[Dataset entries]

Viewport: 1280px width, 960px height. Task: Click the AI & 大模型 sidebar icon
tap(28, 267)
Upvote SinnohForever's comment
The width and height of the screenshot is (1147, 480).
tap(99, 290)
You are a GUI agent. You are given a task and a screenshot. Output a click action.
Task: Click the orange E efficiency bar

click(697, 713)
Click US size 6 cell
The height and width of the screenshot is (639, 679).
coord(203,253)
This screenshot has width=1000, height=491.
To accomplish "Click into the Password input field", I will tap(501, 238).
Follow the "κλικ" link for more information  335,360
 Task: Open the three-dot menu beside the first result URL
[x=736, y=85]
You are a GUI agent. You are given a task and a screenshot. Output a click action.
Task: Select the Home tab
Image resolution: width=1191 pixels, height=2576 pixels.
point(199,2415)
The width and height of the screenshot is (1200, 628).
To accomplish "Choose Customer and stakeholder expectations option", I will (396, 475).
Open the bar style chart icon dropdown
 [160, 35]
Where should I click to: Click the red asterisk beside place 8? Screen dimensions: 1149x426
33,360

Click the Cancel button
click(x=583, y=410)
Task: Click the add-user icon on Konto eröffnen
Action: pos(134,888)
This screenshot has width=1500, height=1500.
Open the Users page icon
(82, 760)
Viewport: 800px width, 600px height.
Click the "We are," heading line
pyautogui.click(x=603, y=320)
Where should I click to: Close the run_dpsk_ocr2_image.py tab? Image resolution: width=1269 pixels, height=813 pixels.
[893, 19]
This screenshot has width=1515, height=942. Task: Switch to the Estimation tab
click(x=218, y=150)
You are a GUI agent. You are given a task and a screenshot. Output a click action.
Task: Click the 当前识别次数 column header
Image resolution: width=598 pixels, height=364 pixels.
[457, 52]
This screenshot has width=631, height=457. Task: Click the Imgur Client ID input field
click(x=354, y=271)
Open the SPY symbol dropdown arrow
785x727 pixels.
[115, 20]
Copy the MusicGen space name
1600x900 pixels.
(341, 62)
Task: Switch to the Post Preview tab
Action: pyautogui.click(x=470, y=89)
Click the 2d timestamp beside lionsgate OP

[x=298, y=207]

__PROBLEM TO SOLVE__
Beginning from the line that contains "This screenshot has width=631, height=457.", give each line again exactly, through the final line of the records.

__SOLUTION__
This screenshot has width=631, height=457. Task: Click the Imgur Client ID input field
click(x=354, y=271)
Open the SPY symbol dropdown arrow
785x727 pixels.
[115, 20]
Copy the MusicGen space name
1600x900 pixels.
(341, 62)
Task: Switch to the Post Preview tab
Action: pyautogui.click(x=470, y=89)
Click the 2d timestamp beside lionsgate OP

[x=298, y=207]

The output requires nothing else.